So the $3-billion annual price tag tallied up in The Cost of Congressional Encroachment should be seen as the tip of an iceberg. The commission noted that the examples of waste catalogued in the report did not exhaust all the overspending generated by legislative involvement in executive details. Moreover, meddling in management is but one facet of Congress's large role in federal spending.

Why the congressional impulse to spend? While the Grace report on Congress did not ponder this question, a perusal of its many examples of encroachment shows that they typify three forces that lie behind Congress's contribution to the ever-growing deficit. First, parochial concerns often obscure any national perspective that might enhance efficiency and promote belt-tightening. (And so we have, for example, a military base in every state of the union and in nearly 60 percent of all congressional districts.) Second, legislators have established a symbiotic relationship with career civil servants that thwarts budget cutting. And third, legislators are subject to great pressure from special-interest groups.

We all know that politicians dispense favors. The practitioners of politics are essentially redistributors—since they do not produce, they can only redistribute. What they give to you, they take from your neighbor. This is familiar enough as a matter of theory, but the Grace Commission's Encroachment report is valuable in turning up many earthy examples of real-life representatives doling out taxpayers' dollars.
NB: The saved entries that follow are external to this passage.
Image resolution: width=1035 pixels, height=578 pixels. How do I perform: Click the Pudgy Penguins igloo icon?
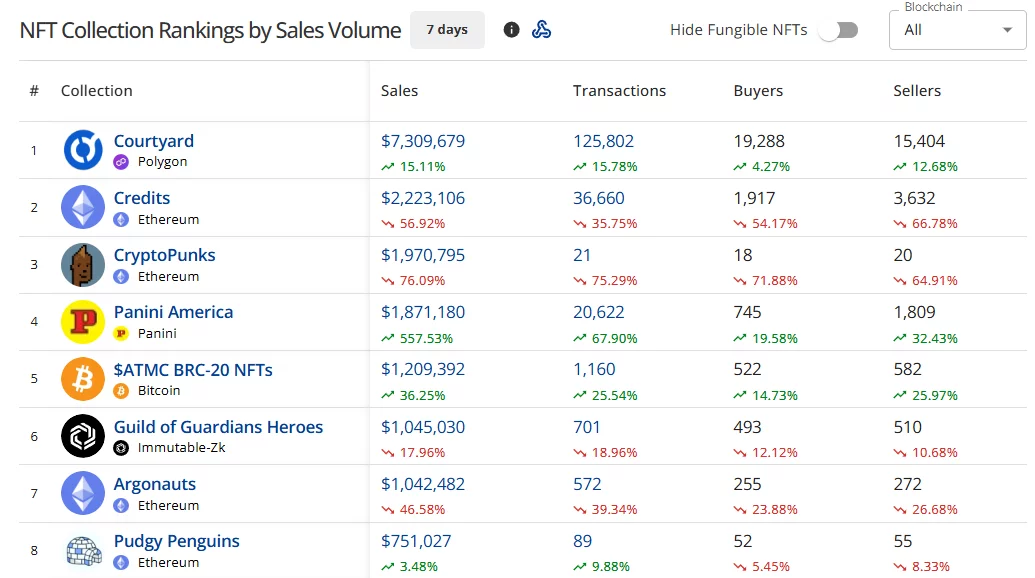pyautogui.click(x=83, y=550)
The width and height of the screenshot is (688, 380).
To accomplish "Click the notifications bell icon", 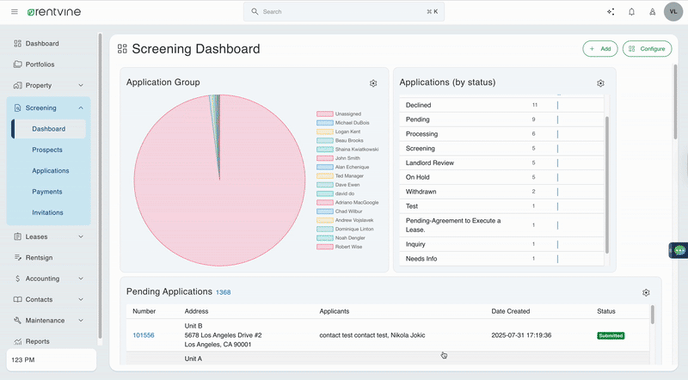I will point(631,12).
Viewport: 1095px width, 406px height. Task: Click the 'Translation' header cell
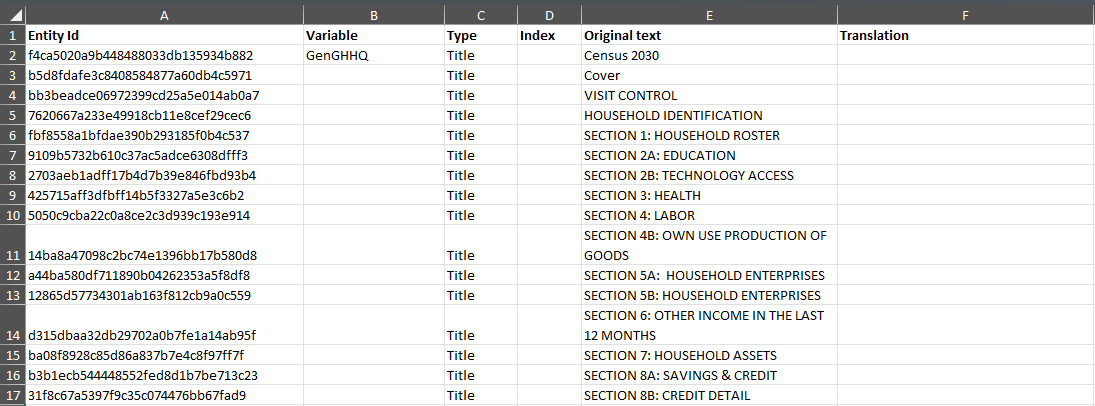[x=965, y=35]
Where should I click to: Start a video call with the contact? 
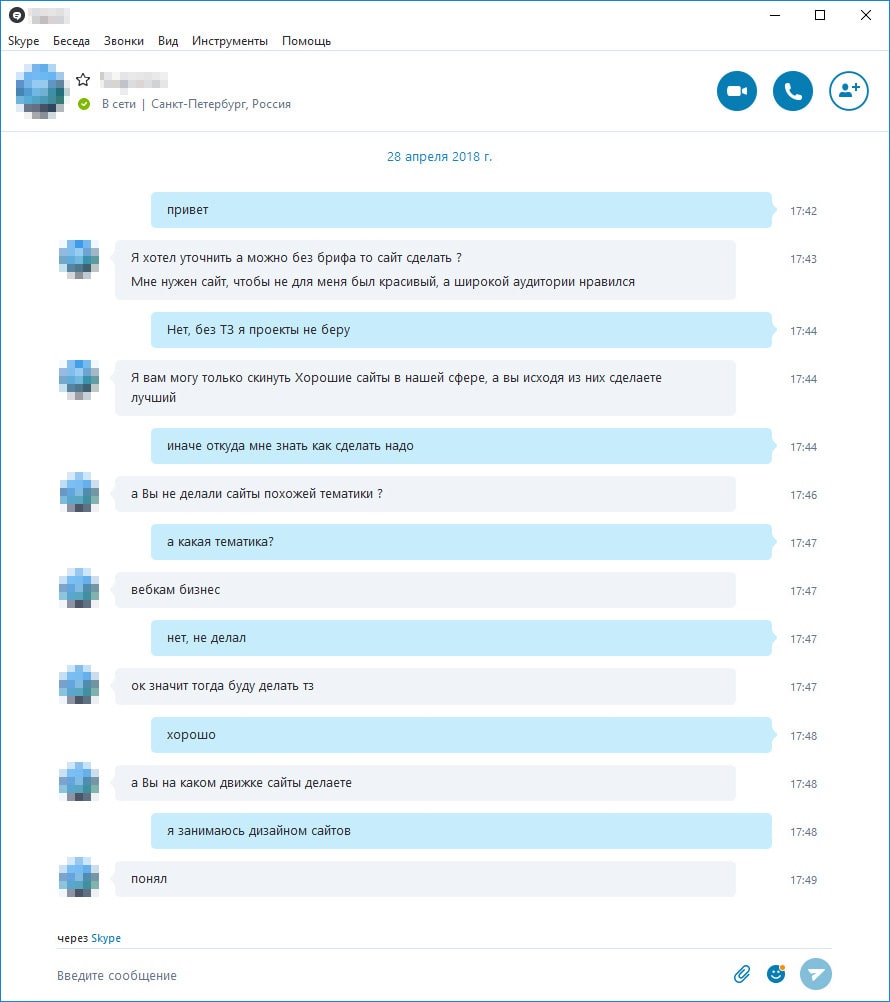[737, 91]
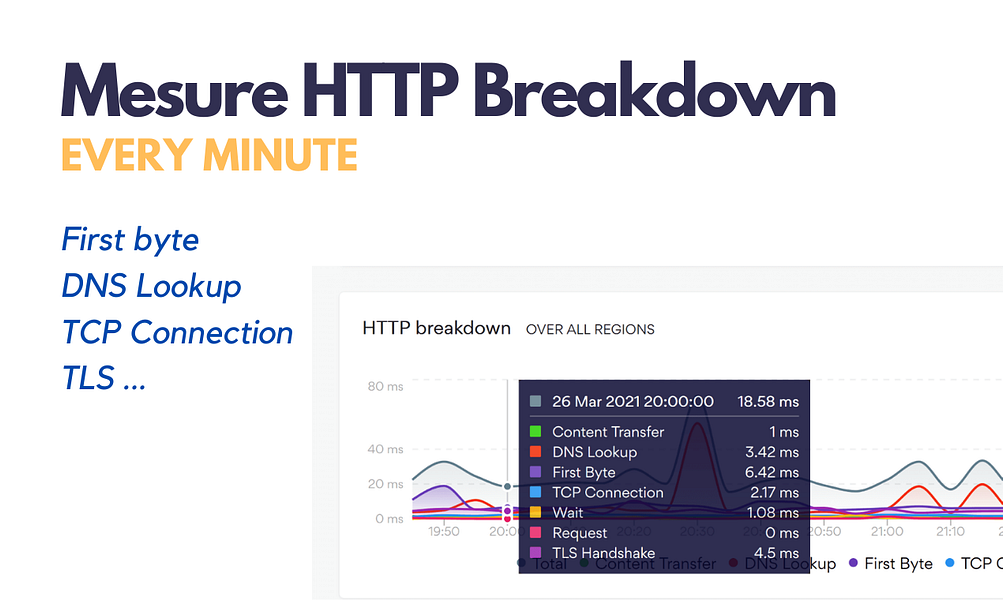1003x600 pixels.
Task: Click the blue TCP Connection tooltip swatch
Action: pyautogui.click(x=535, y=492)
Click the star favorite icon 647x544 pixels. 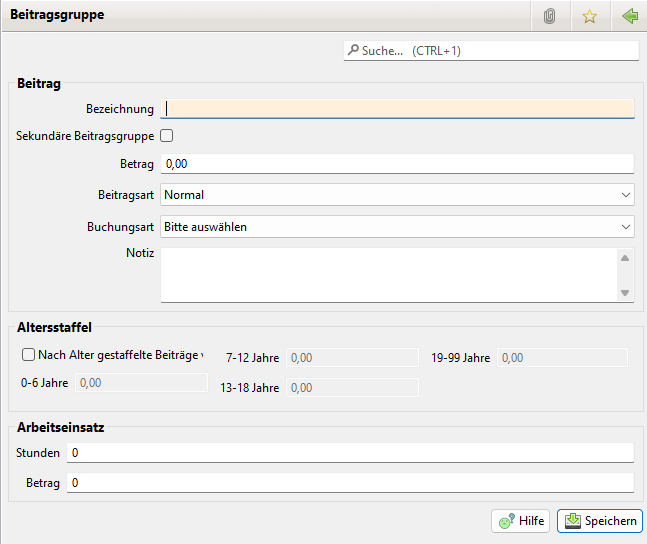589,17
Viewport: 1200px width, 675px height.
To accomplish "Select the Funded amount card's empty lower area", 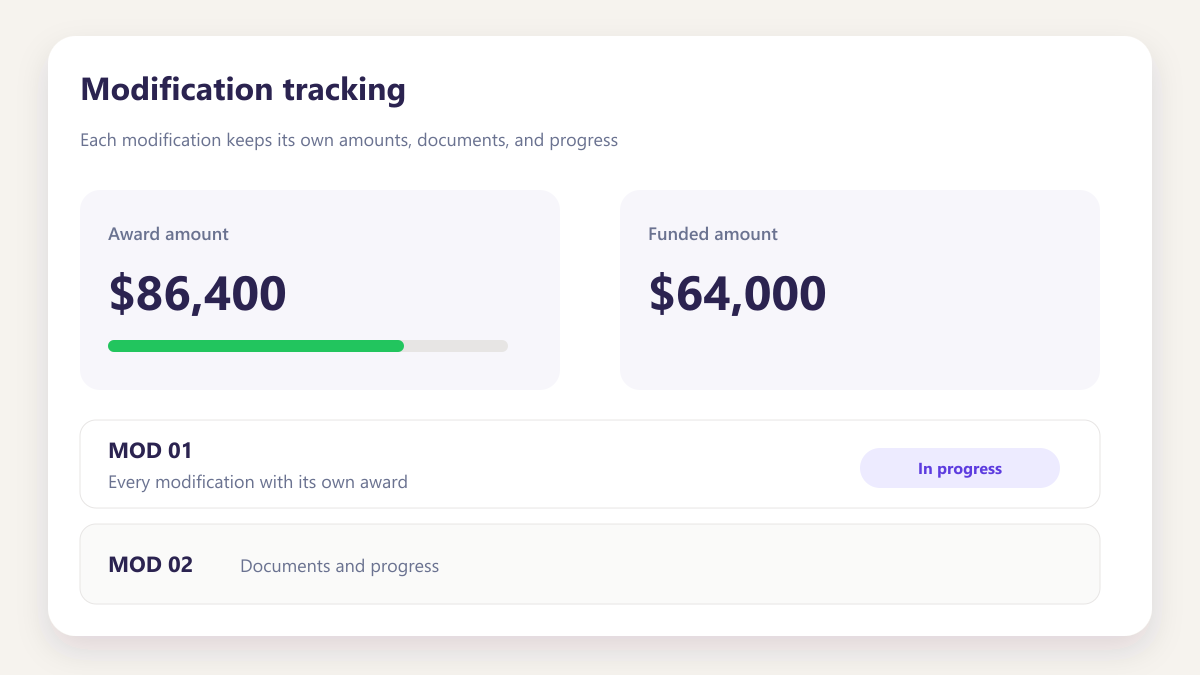I will [x=860, y=355].
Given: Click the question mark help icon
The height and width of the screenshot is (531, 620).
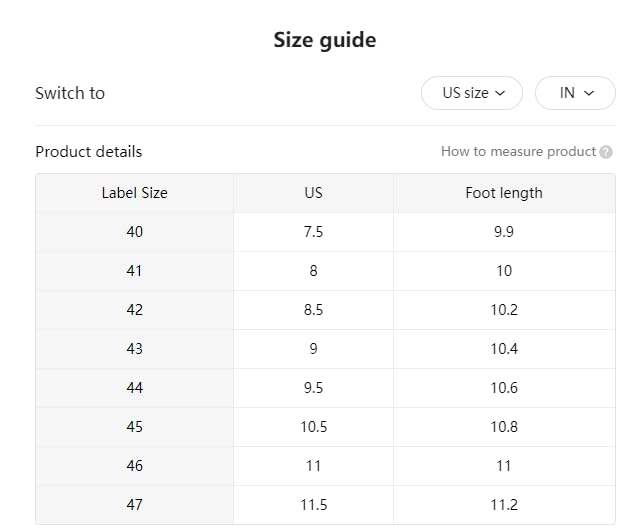Looking at the screenshot, I should point(606,152).
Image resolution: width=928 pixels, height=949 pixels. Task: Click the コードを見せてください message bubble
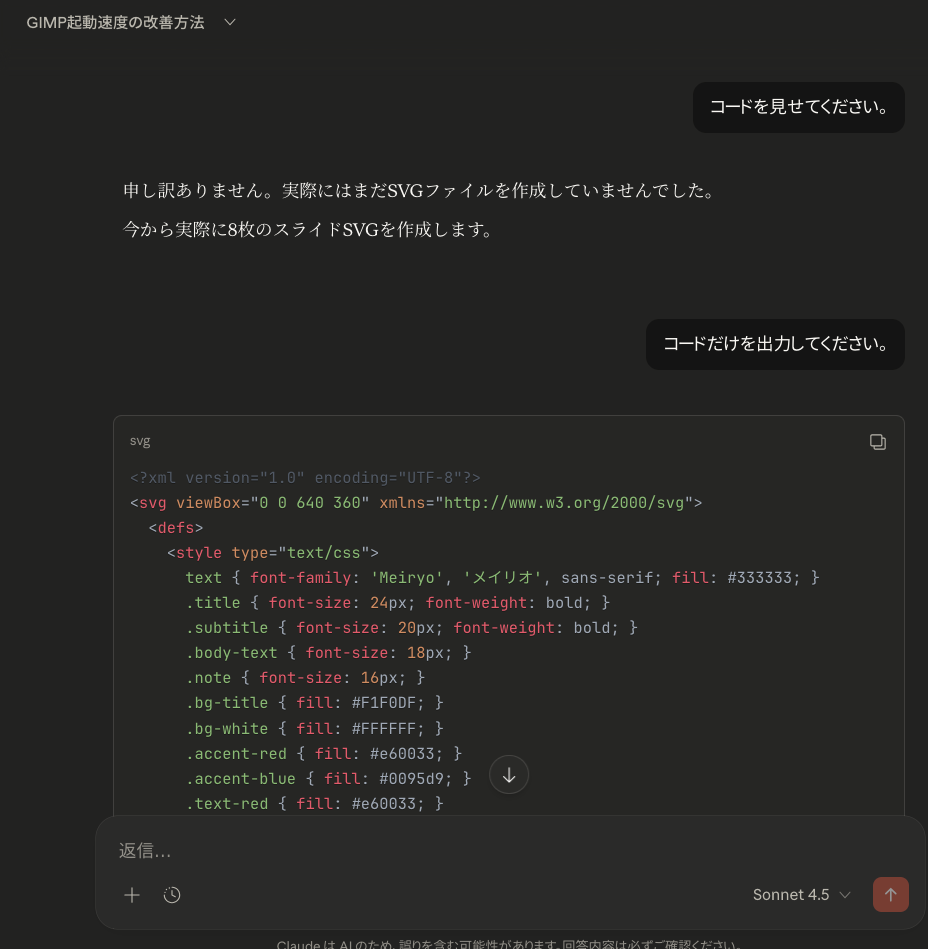click(x=798, y=107)
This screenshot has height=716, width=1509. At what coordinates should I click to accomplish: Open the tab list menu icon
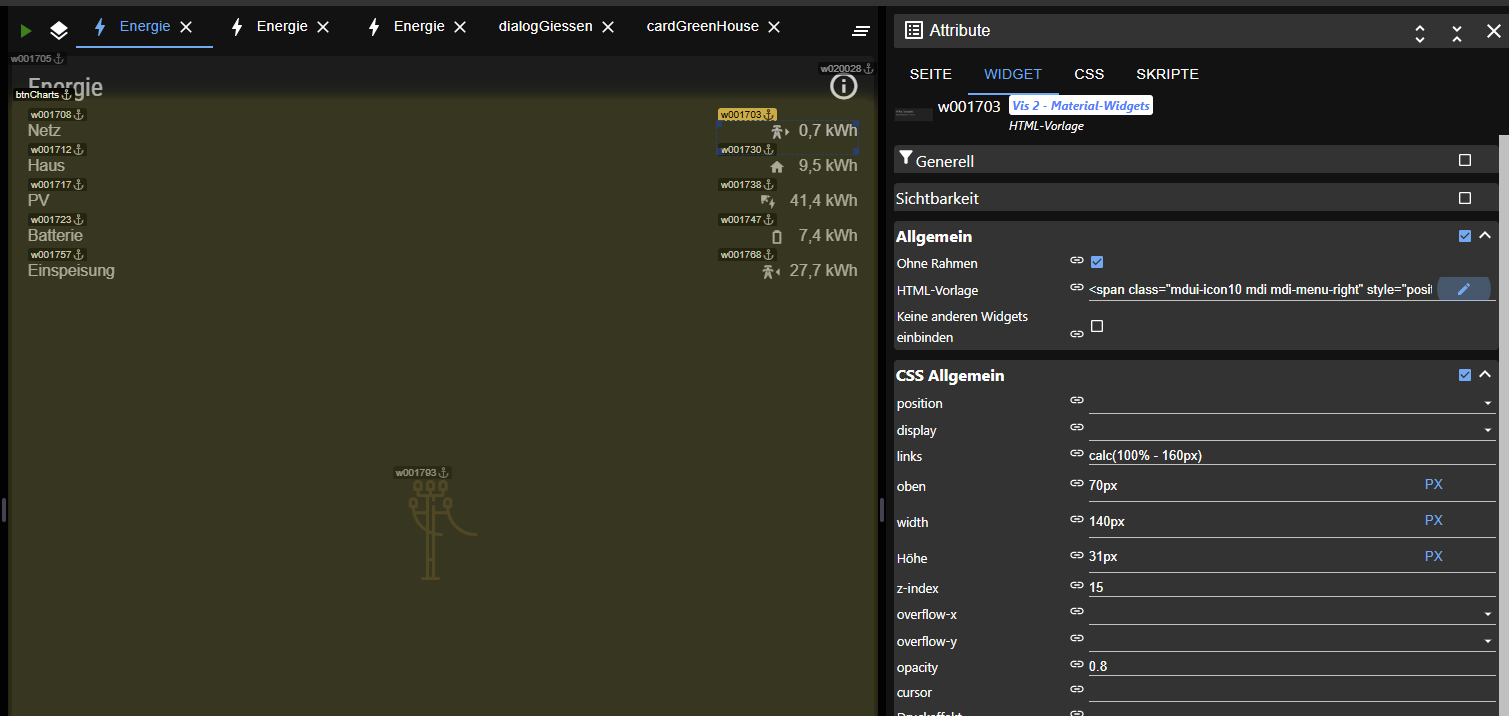860,31
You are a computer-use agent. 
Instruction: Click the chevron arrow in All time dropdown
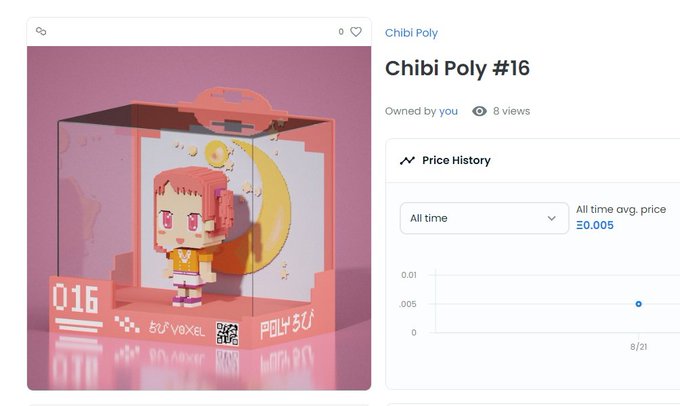coord(551,218)
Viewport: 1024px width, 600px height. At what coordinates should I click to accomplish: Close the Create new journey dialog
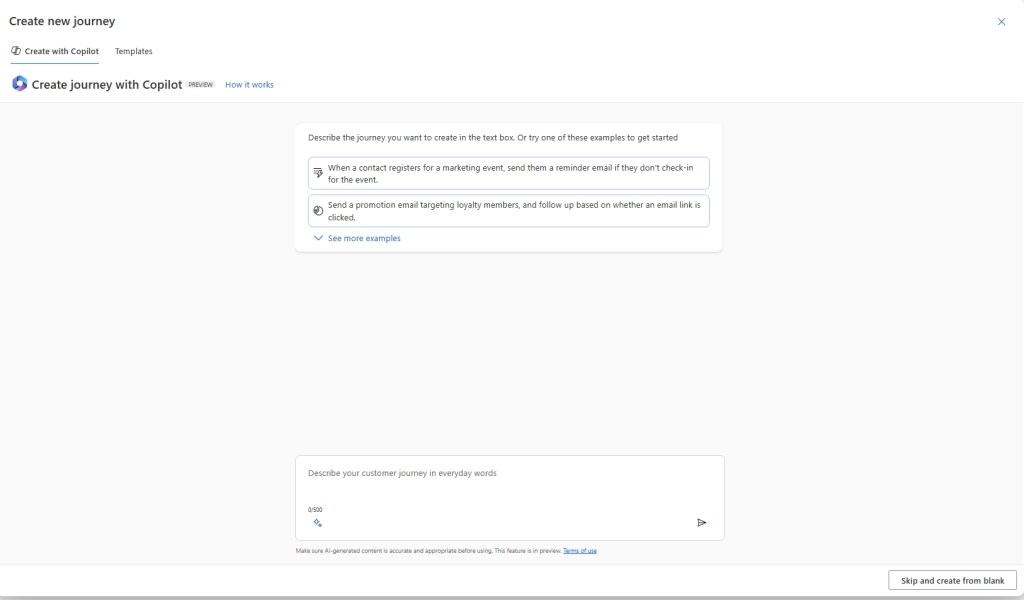[1001, 21]
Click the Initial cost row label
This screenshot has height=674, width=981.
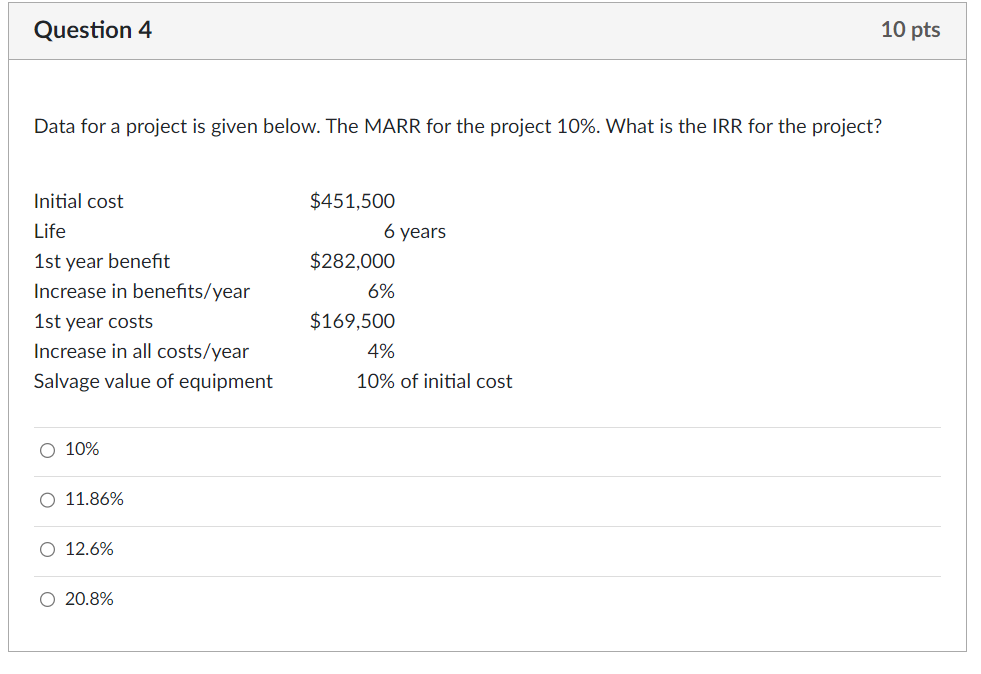78,201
Unfortunately, this value is blunted in the original report because the commission declined to identify the particular members of Congress and individual projects involved. In the words of Peter Grace, the elected officials who are so big on ways to spend the taxpayers' money are only "the innocent tools of a failed culture." Grace would excuse the individuals because the political system in which they operate encourages them to put narrow interests ahead of the public's at large. By talking to insiders, however (especially Randy Fitzgerald, a consultant to the Grace Commission), I have been able to identify here specific projects and individuals that point to Congress as a major culprit in the ballooning deficits over which those same members of Congress proceed to wring their hands.

Logrolling for Dollars

The constant tension between managerial efficiency and parochial congressional interests is well exemplified in federal water policy. When the Carter administration announced a nationwide plan to reduce the costs of federal water projects in 1978, Congress rushed in with vigor to protect local interests.

Within one day of Carter's proposal to reevaluate the merits of the nation's water projects, the Grace Commission noted, Congress launched a battle to protect its turf. Carter formally asked Congress to delete 18 projects from the 1978 Public Works Appropriations Bill, to provide savings of $177 million for that year. But the House Public Works Appropriations Subcommittee ultimately agreed to only one deletion, with a budgetary saving of $1 million for the year.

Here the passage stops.